Some PMSA students returned to school on Monday, Feb. 22, for the first time since the pandemic began. | Shanel Romain

Some District 209 students, whose families chose the hybrid learning option, returned to school on Monday, Feb. 22, for the first time since the pandemic shut the doors last March.

Students, divided alphabetically into two groups, are returning either on Mondays and Tuesdays or on Thursdays and Fridays for in-person learning at all three campuses: Proviso East, Proviso West, and the Proviso Math and Science Academy.

There are, of course, many safety rules in place. Face masks are required at all times except during eating and drinking. Social distance must be maintained between everyone in the buildings, including students and staff. Hand sanitizer and disinfectant wipes will be readily available throughout the buildings.

Staff and students must fill out a daily health screener prior to entering campus. A “yes” answer to any of the health questions for a student means they must wait in a designated isolation area and will be required to leave the building when safe and after a parent or guardian is notified by the school nurse.

Free COVID-19 testing is available on Tuesdays and Thursdays at each of the three campuses from 10 a.m. to 2 p.m.

Detailed information about the back-to-school plan, including schedules and maps, can be found on the district’s website at

However, not everyone is happy about students returning to school. According to Maggie Riley, president of the Proviso Teachers’ Union, the union never agreed to the return to school plan put forth by the district.

“We did not reach an agreement with the district,” Riley said on Feb. 22. “We were bargaining with them, and we weren’t able to agree on four issues. The district declared an impasse.”

The union, Riley said, filed a motion for supplemental relief with the Illinois Educational Labor Relations Board, and there will be a hearing next week on March 4.

The four outstanding issues, according to Riley, are ventilation, vaccinations, bringing in an industrial hygienist, and what metrics the district should be using to determine when schools should bring students and faculty back.

Ventilation, said Riley, is problematic, especially at Proviso East and West where “natural ventilation” is being used to keep the risk of COVID-19 spread reduced.

“Natural ventilation,” she said, means that the windows are opened in classrooms being used for teaching. The union does not agree with having open windows during the winter months.

To handle the ventilation issue the union suggested bringing in an industrial hygienist, one that the union said they’d pay for themselves, at no cost at all to the district. According to Riley, the district declined this offer and union request.

A PMSA student walks into PMSA for the first time this school year. | Shanel Romain

Vaccines are another sticking point for the union, which wants the COVID-19 shot made available to all teachers and staff.

In January, District 209 announced it would bring students back to the classrooms in the beginning of February, but then pushed the date back to later in the month because, said Superintendent James Henderson in an announcement to families, the district would obtain and distribute vaccines first.

In a Jan. 23 announcement, the district said it would be receiving 3,000 doses of the COVID vaccine “in the next few weeks.” The plan was to start vaccinating teachers and staff during the first week of February, then vaccinate students if there were enough shots left.

That never happened, though, and the union wants teachers to have the vaccine before they return to the classrooms.

Finally, the union and district couldn’t reach an agreement on which metrics should be used to determine when it is safe to reopen the buildings.

The Review reached out to Henderson and the D209 communications director Nicole Wilson for comment but did not receive a response by deadline.

──────

Extract, word for word, the passage of the article on District 209's return to in-person learning starting at "A PMSA student" and ending at "to the classrooms.".

[SUPPLIED INFORMATION]
──────

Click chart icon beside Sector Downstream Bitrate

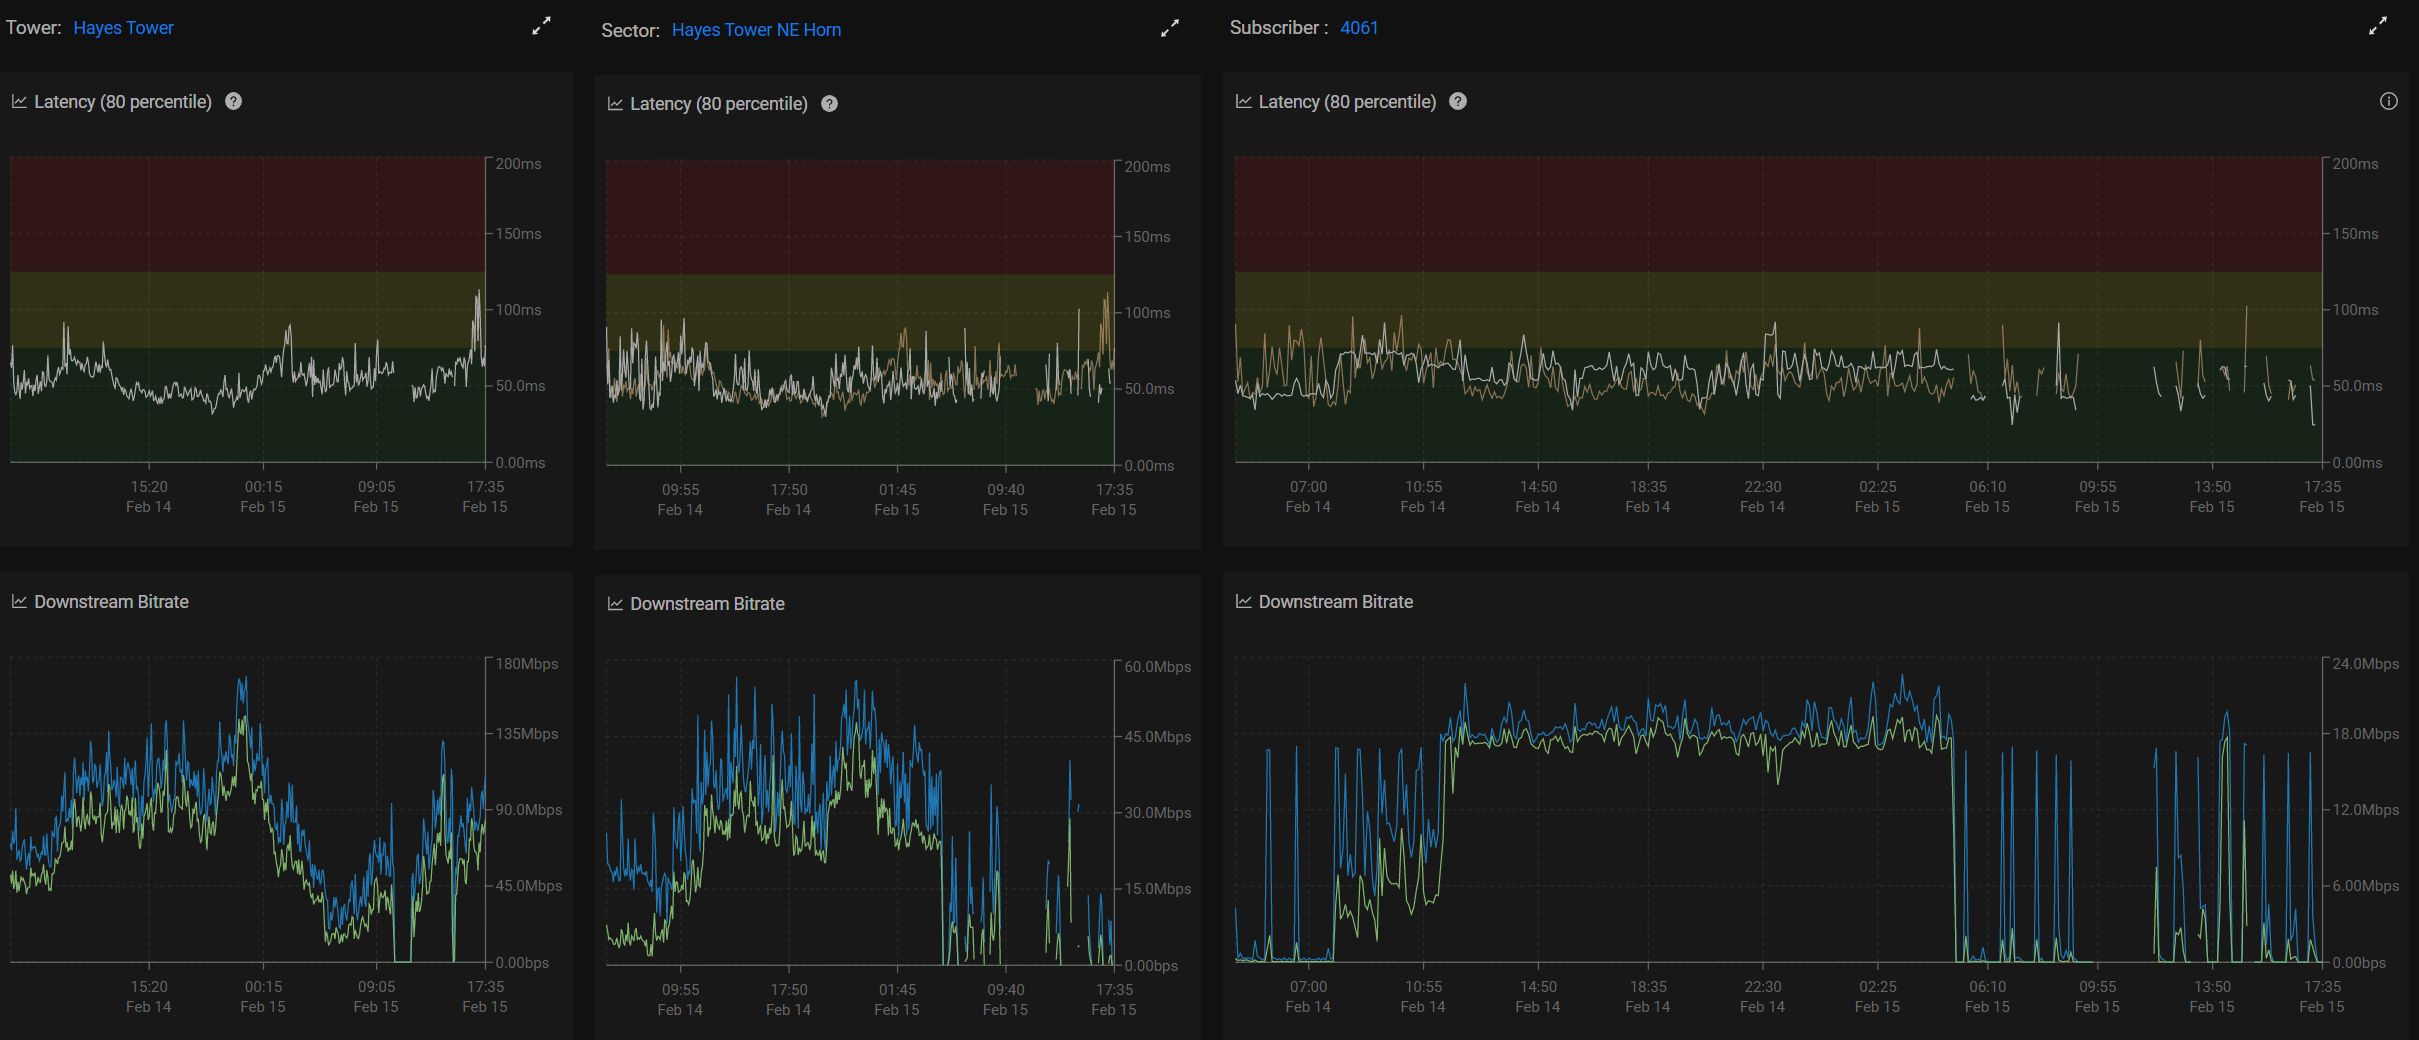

──────

[RESPONSE BOX]
A PMSA student walks into PMSA for the first time this school year. | Shanel Romain

Vaccines are another sticking point for the union, which wants the COVID-19 shot made available to all teachers and staff.

In January, District 209 announced it would bring students back to the classrooms in the beginning of February, but then pushed the date back to later in the month because, said Superintendent James Henderson in an announcement to families, the district would obtain and distribute vaccines first.

In a Jan. 23 announcement, the district said it would be receiving 3,000 doses of the COVID vaccine “in the next few weeks.” The plan was to start vaccinating teachers and staff during the first week of February, then vaccinate students if there were enough shots left.

That never happened, though, and the union wants teachers to have the vaccine before they return to the classrooms.